Though polite in her greeting and ever so friendly, touching my arm as she walked by, she didn't look directly at me or notice my attentions.

But Markus, Noel, and Jonas did. Their jealousy was obvious when they saw how Sarah affected me. And I knew they would do their best to make me look the fool and embarrass me before her. Noel glared at me from behind a stack of boards and tossed a chunk of wood onto a scrap pile in the corner.

Over the coming months, I would continue with my tasks as Sarah came and went each day to steal a glance at projects I was struggling to
master. She tried so hard to appear detached, as if she did not care what I was doing, but when I would look away or return to my work, she would sometimes sneak behind me to lightly tap me on the shoulder or brush past me when she left for home. Her playfulness made her all the more beautiful to me, but I could not easily release my guard and speak with her freely. I thought her so kind to take an interest in a broken soul like me. But she didn't know the horrible things I had done.

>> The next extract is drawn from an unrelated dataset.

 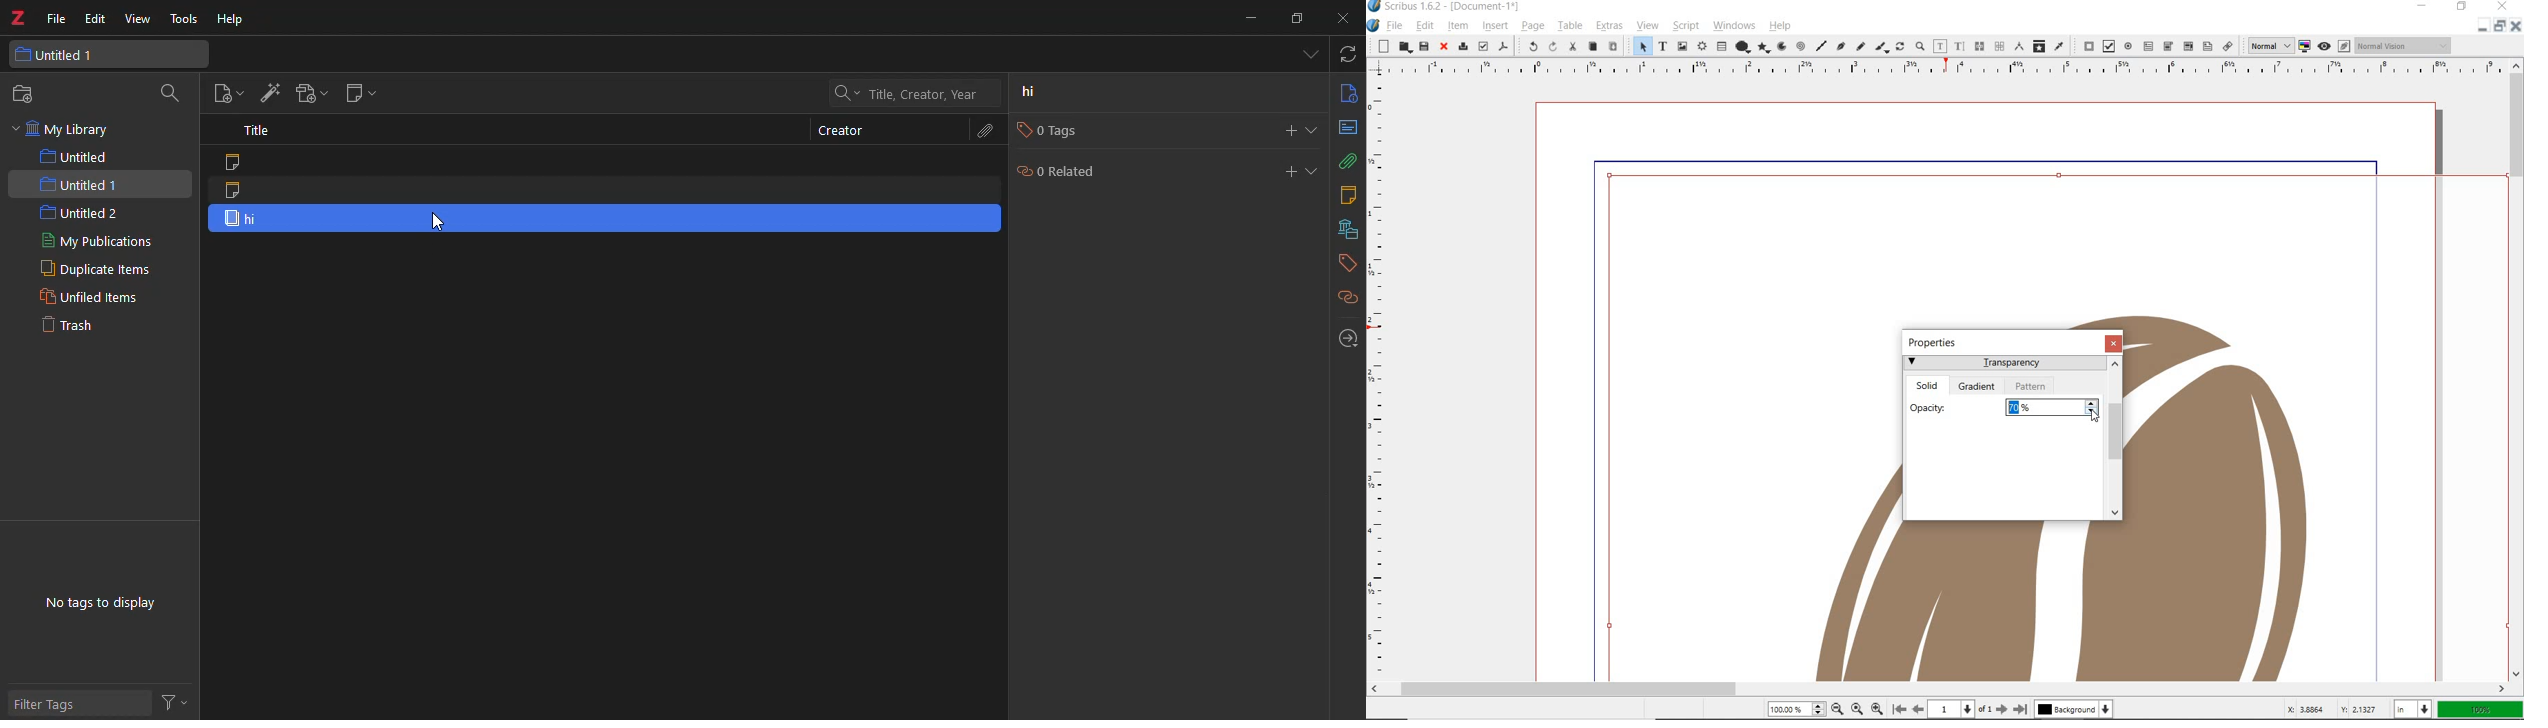 What do you see at coordinates (2207, 47) in the screenshot?
I see `pdf list box` at bounding box center [2207, 47].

I was sure if she looked into my eyes she would discover the truth, so I maintained a distance, telling myself that any distraction would keep me from attaining my goals. But she kept coming, and, in secret, I took comfort in her presence.

Gabriella, too, would watch us work from time to time, and on special days might bring us muffins or a plate of cookies to reward us for our efforts. The other boys would race to snatch as many cookies as they might, but I refused to fight them for the crumbs and pieces they would squabble over and stayed focused on my duties.